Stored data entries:
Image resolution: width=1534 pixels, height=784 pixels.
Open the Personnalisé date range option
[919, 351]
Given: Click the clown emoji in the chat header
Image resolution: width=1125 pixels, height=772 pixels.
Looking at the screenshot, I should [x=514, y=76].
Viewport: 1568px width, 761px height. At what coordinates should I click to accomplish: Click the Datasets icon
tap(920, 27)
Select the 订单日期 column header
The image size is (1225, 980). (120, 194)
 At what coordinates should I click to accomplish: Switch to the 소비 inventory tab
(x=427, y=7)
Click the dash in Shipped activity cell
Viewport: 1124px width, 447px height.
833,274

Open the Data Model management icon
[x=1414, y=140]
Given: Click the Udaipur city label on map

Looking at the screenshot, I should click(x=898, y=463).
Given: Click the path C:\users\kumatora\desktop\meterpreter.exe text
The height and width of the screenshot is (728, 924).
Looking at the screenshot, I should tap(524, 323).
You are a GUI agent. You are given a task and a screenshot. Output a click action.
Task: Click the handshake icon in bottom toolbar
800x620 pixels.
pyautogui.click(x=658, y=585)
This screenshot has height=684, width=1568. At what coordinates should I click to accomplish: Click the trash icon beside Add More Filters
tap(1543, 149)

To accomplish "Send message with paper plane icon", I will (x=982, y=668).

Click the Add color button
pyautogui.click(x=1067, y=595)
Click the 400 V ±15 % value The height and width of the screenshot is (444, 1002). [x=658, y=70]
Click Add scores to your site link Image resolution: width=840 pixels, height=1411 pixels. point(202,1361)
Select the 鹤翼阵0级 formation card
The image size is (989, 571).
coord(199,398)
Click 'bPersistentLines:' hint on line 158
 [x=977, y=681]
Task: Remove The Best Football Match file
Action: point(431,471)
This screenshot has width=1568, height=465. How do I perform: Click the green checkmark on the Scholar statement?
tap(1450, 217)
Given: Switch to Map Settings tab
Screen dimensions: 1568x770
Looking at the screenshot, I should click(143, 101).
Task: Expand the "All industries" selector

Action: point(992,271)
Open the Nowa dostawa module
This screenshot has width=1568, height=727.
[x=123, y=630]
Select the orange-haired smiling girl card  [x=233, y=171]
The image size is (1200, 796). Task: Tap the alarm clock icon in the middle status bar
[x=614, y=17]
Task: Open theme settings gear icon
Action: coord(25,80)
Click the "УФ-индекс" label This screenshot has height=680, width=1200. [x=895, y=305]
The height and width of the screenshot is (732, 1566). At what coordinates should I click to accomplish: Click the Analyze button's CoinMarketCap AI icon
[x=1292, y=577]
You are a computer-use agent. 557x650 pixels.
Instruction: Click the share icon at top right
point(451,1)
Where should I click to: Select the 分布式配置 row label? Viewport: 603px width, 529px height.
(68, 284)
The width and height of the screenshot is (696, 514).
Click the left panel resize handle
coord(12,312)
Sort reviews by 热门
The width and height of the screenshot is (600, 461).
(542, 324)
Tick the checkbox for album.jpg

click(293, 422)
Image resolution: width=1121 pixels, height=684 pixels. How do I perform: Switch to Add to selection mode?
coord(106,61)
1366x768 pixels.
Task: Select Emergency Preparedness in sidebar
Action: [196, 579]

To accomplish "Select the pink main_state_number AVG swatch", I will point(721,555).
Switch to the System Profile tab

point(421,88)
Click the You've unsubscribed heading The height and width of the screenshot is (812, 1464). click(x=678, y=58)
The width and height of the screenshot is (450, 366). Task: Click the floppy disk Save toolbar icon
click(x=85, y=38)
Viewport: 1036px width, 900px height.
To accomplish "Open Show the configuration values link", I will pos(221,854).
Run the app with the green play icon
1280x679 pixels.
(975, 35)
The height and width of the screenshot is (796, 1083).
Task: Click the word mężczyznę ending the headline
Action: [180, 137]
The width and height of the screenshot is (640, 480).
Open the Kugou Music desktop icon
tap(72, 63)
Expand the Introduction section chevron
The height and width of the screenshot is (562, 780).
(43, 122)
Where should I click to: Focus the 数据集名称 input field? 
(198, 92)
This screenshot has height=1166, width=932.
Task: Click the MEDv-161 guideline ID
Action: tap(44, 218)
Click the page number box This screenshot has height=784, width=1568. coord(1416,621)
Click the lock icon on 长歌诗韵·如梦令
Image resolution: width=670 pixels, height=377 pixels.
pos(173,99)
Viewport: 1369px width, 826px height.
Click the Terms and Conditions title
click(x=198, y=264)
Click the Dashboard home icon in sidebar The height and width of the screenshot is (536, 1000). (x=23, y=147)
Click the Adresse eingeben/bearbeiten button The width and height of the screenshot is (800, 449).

▸ **EXERCISE DIRECTIONS**:
Only lines with the word "agent" count here; copy every one from the records.

▸ **ANSWER BOX**:
You are a GUI agent. You are given a task and a screenshot. Output a click action.
You are a computer-use agent. 557x650 pixels.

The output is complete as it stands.